I feel a little bereft this afternoon, because I had today’s training session yesterday. My trainer has a much more important commitment today, and I completely understand it. Family has got to come first! Still, Friday feels a little weird knowing that I won’t be going to the gym. I am a little sad that I have a 3-day break for the weekend instead of the usual two. It doesn’t matter that I trained Wednesday and Thursday…I like being at the gym. What am I going to do with myself during my de-load week? Michael has already said that he won’t even allow me to come to the gym on the Friday of my de-load week, and that makes me feel antsy already and that’s still 5 weeks away!

This is what happened yesterday…

1a. squats

95 x 5, 115 x 5, 135 x 3, 155 x 2, 175 x 1 all beltless, then 195 x 1 with belt

Despite super sore hamstrings, squats felt great yesterday! I think they were all fairly fast and easy, and I’m fairly certain that the bar path was good, too. In all honesty, the squats felt so easy that it didn’t even feel like I had squatted! It won’t always feel that way, I know, so I’ll enjoy it for the moment with the understanding that the easy times are good for nailing speed and form.

pause squats

2 sets of 3 @ 140…so, so easy!

1b. bench press

45 x 8, 65 x 5, 75 x 3, 85 x 3, 95 x 1, 100 x 1, 105 x 1

76 x 12

Just for the heck of it, Michael had me do all my bench presses without any legs. I’m not sure why exactly but the bench press felt super good yesterday! Every single rep, except for the last two of the set of 12, felt strong and properly grooved. The eleventh rep of the 12 was definitely misgrooved. The twelfth rep was better, but I had to grind to lock it out.

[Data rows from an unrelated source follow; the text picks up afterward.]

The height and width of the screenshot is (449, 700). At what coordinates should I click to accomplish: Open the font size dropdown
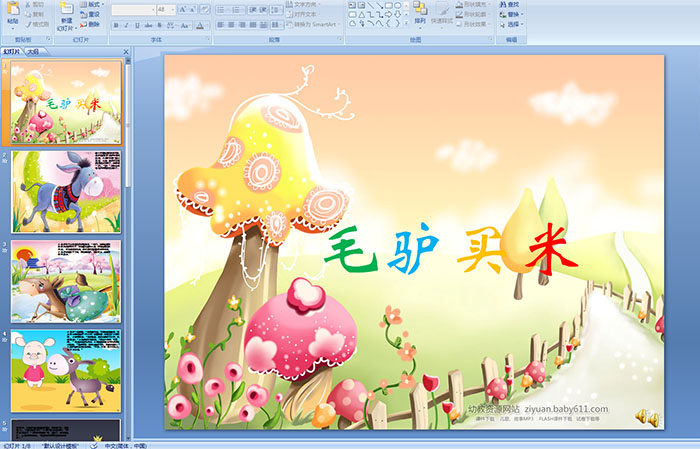click(173, 9)
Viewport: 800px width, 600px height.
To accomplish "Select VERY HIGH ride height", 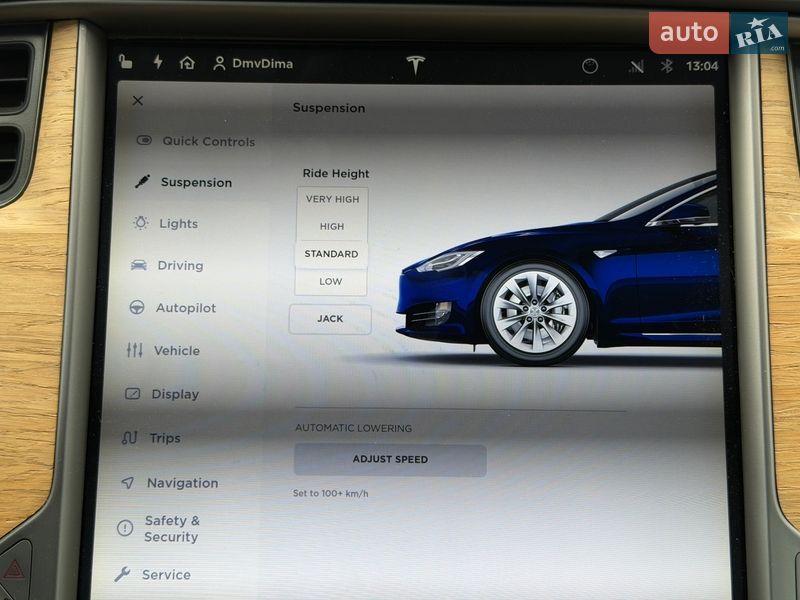I will [330, 198].
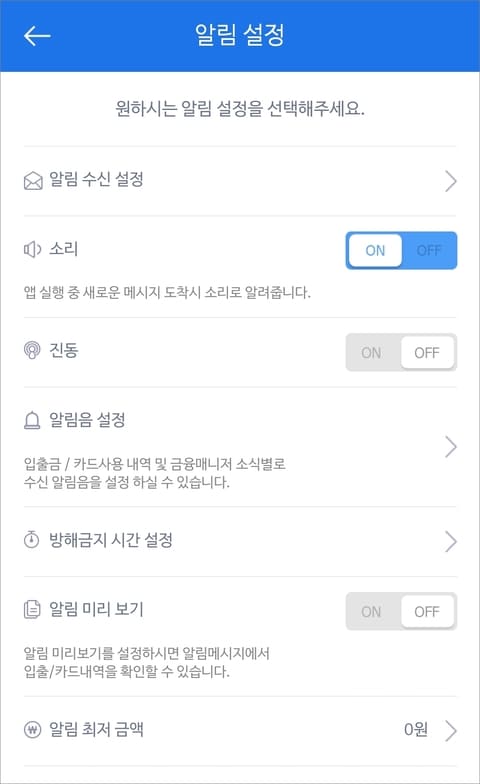
Task: Open 알림 수신 설정 via its chevron
Action: pos(450,181)
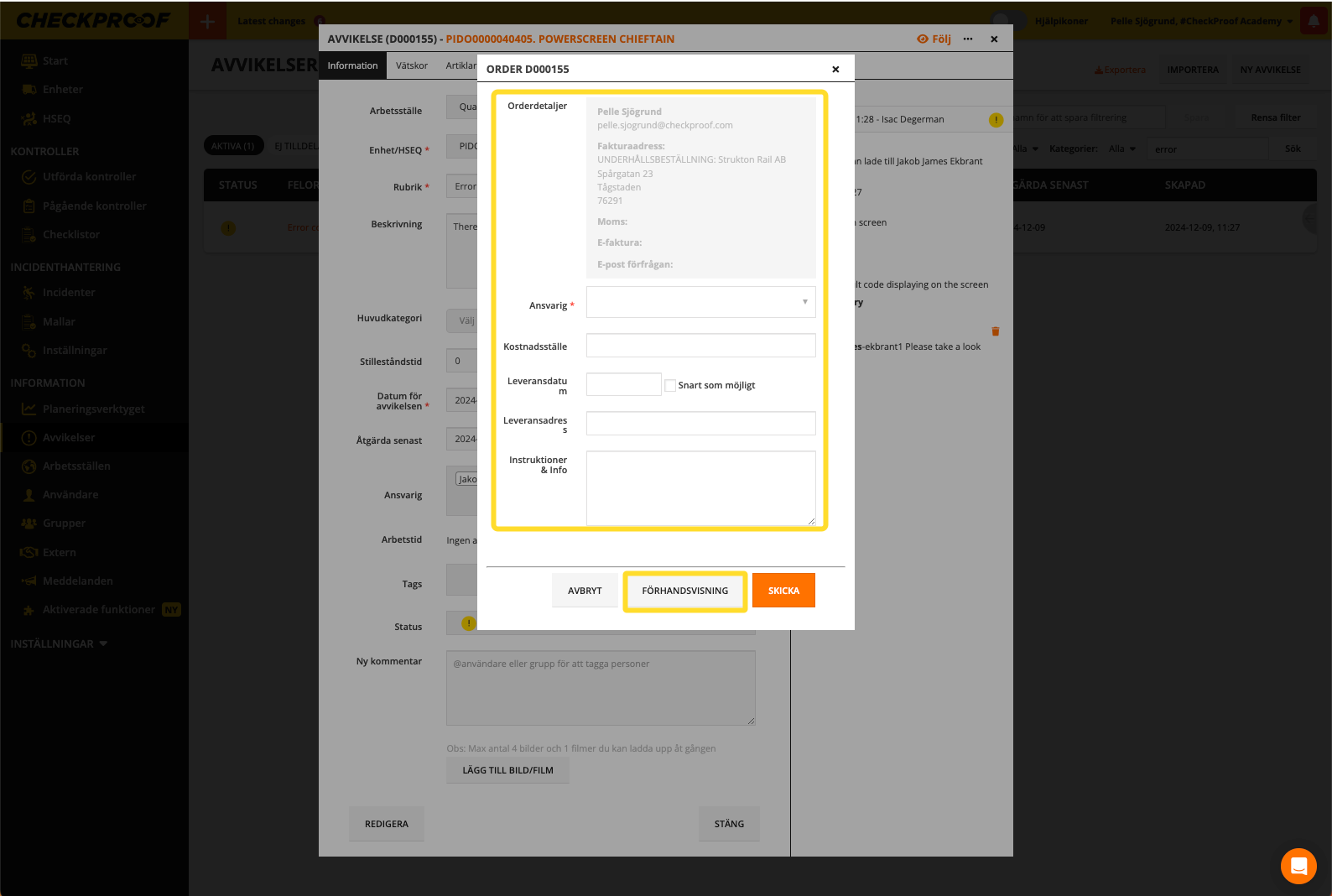Switch to the Vätskor tab

click(x=411, y=65)
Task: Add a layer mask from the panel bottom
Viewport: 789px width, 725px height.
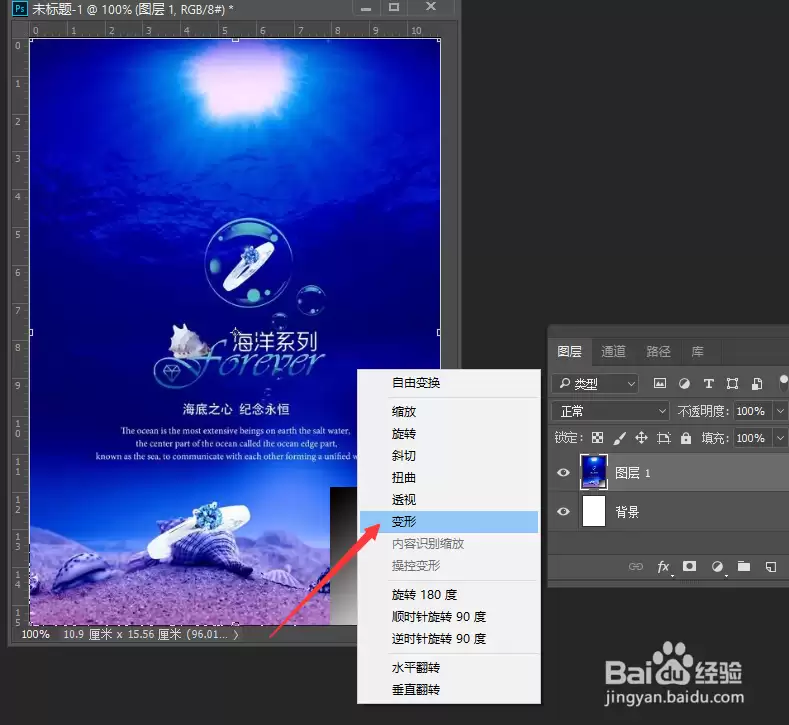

And then there was the accessory work…

3a. seated rows using my bench grip and pulling to the same position on my chest that I do for bench (which was a little easier said than done!)

70 pounds x 10, x 10

b. rear laterals (my not so favourite)-standing (which made my hamstrings feel really good!)

10 pound dumbbells x 15, x 10

c. side laterals

10 pound dumbbells x 10, switched to a single arm side lateral x 6, switched to a band to open up the shoulder…my shoulder didn’t really like the side laterals very much

d. push-ups

x 7, and I completely forgot the push-ups on my second round and didn’t realize it until I was in bed last night! oops!

e. hanging leg raises (or toes to bar)

x 7 or 8, x 5

Michael mocks me just a little, because I tend to find the accessory work tougher than the heavy, big lifts. I can press 76 pounds for 12 reps but struggle to row 70 pounds for 10. The 10 pound dumbbells may as well be 30 pounds each when I am doing laterals; they just feel hard. I might have made a bit of a face at one point when Michael told me to lift higher on my side laterals, and he totally caught it. I can’t get much past him, but I think that’s a good thing.